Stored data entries
---
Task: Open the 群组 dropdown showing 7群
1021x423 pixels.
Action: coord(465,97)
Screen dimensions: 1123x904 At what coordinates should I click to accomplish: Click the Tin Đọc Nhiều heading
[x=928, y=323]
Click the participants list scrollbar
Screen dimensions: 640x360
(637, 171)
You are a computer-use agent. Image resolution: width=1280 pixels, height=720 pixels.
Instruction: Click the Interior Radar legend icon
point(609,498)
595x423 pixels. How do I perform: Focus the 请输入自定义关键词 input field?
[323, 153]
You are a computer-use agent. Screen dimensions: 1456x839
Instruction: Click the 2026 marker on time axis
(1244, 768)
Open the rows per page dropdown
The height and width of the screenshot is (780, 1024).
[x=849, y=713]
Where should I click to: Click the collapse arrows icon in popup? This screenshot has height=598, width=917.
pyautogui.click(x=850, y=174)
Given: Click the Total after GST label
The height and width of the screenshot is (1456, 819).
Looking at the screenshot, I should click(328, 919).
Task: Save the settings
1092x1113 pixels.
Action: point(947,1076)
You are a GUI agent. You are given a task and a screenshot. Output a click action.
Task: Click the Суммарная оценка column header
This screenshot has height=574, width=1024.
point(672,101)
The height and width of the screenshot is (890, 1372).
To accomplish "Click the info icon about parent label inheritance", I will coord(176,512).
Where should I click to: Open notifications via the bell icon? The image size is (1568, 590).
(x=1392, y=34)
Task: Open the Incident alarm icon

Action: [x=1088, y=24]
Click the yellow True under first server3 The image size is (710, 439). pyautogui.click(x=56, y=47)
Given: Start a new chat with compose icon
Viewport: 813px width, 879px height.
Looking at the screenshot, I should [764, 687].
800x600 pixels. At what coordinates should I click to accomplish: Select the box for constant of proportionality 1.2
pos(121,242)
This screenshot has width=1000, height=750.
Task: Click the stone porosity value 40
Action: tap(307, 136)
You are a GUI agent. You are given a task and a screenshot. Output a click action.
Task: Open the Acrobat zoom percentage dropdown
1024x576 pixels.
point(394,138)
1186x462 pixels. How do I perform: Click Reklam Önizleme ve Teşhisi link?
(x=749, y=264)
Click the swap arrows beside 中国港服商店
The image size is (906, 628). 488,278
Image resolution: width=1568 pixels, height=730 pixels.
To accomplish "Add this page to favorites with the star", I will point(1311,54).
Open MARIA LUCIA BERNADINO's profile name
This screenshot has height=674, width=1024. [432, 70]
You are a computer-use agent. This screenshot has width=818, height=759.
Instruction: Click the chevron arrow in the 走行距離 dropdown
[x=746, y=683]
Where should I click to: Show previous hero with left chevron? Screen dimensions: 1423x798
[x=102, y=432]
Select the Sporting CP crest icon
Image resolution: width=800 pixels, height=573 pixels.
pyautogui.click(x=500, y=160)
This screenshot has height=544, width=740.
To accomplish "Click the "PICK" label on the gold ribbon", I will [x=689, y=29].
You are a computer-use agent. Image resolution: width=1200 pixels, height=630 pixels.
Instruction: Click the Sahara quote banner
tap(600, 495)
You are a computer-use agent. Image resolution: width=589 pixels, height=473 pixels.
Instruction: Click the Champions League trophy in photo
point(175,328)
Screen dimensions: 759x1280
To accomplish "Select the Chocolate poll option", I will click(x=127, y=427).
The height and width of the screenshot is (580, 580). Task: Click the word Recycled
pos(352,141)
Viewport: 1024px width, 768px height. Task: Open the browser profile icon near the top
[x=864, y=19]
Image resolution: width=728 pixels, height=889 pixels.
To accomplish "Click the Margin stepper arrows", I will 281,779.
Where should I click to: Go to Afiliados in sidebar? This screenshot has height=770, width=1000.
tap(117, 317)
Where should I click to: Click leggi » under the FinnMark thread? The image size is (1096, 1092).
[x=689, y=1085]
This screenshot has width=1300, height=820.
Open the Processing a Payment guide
---
- [Task to complete]:
Please repeat the entries above exactly as they read.

- [Final answer]:
Task: Open the 群组 dropdown showing 7群
1021x423 pixels.
Action: coord(465,97)
Screen dimensions: 1123x904 At what coordinates should I click to accomplish: Click the Tin Đọc Nhiều heading
[x=928, y=323]
Click the participants list scrollbar
Screen dimensions: 640x360
(637, 171)
You are a computer-use agent. Image resolution: width=1280 pixels, height=720 pixels.
Instruction: Click the Interior Radar legend icon
point(609,498)
595x423 pixels. How do I perform: Focus the 请输入自定义关键词 input field?
[323, 153]
You are a computer-use agent. Screen dimensions: 1456x839
Instruction: Click the 2026 marker on time axis
(1244, 768)
Open the rows per page dropdown
The height and width of the screenshot is (780, 1024).
[x=849, y=713]
Where should I click to: Click the collapse arrows icon in popup? This screenshot has height=598, width=917.
pyautogui.click(x=850, y=174)
Given: Click the Total after GST label
The height and width of the screenshot is (1456, 819).
Looking at the screenshot, I should click(328, 919).
Task: Save the settings
1092x1113 pixels.
Action: point(947,1076)
You are a GUI agent. You are given a task and a screenshot. Output a click action.
Task: Click the Суммарная оценка column header
This screenshot has height=574, width=1024.
point(672,101)
The height and width of the screenshot is (890, 1372).
To accomplish "Click the info icon about parent label inheritance", I will coord(176,512).
Where should I click to: Open notifications via the bell icon? The image size is (1568, 590).
(x=1392, y=34)
Task: Open the Incident alarm icon

Action: [x=1088, y=24]
Click the yellow True under first server3 The image size is (710, 439). pyautogui.click(x=56, y=47)
Given: Start a new chat with compose icon
Viewport: 813px width, 879px height.
Looking at the screenshot, I should [764, 687].
800x600 pixels. At what coordinates should I click to accomplish: Select the box for constant of proportionality 1.2
pos(121,242)
This screenshot has width=1000, height=750.
Task: Click the stone porosity value 40
Action: tap(307, 136)
You are a GUI agent. You are given a task and a screenshot. Output a click action.
Task: Open the Acrobat zoom percentage dropdown
1024x576 pixels.
point(394,138)
1186x462 pixels. How do I perform: Click Reklam Önizleme ve Teşhisi link?
(x=749, y=264)
Click the swap arrows beside 中国港服商店
The image size is (906, 628). 488,278
Image resolution: width=1568 pixels, height=730 pixels.
To accomplish "Add this page to favorites with the star", I will point(1311,54).
Open MARIA LUCIA BERNADINO's profile name
This screenshot has height=674, width=1024. [432, 70]
You are a computer-use agent. This screenshot has width=818, height=759.
Instruction: Click the chevron arrow in the 走行距離 dropdown
[x=746, y=683]
Where should I click to: Show previous hero with left chevron? Screen dimensions: 1423x798
[x=102, y=432]
Select the Sporting CP crest icon
Image resolution: width=800 pixels, height=573 pixels.
pyautogui.click(x=500, y=160)
This screenshot has height=544, width=740.
To accomplish "Click the "PICK" label on the gold ribbon", I will [x=689, y=29].
You are a computer-use agent. Image resolution: width=1200 pixels, height=630 pixels.
Instruction: Click the Sahara quote banner
tap(600, 495)
You are a computer-use agent. Image resolution: width=589 pixels, height=473 pixels.
Instruction: Click the Champions League trophy in photo
point(175,328)
Screen dimensions: 759x1280
To accomplish "Select the Chocolate poll option", I will click(x=127, y=427).
The height and width of the screenshot is (580, 580). Task: Click the word Recycled
pos(352,141)
Viewport: 1024px width, 768px height. Task: Open the browser profile icon near the top
[x=864, y=19]
Image resolution: width=728 pixels, height=889 pixels.
To accomplish "Click the Margin stepper arrows", I will 281,779.
Where should I click to: Go to Afiliados in sidebar? This screenshot has height=770, width=1000.
tap(117, 317)
Where should I click to: Click leggi » under the FinnMark thread? The image size is (1096, 1092).
[x=689, y=1085]
This screenshot has width=1300, height=820.
Open the Processing a Payment guide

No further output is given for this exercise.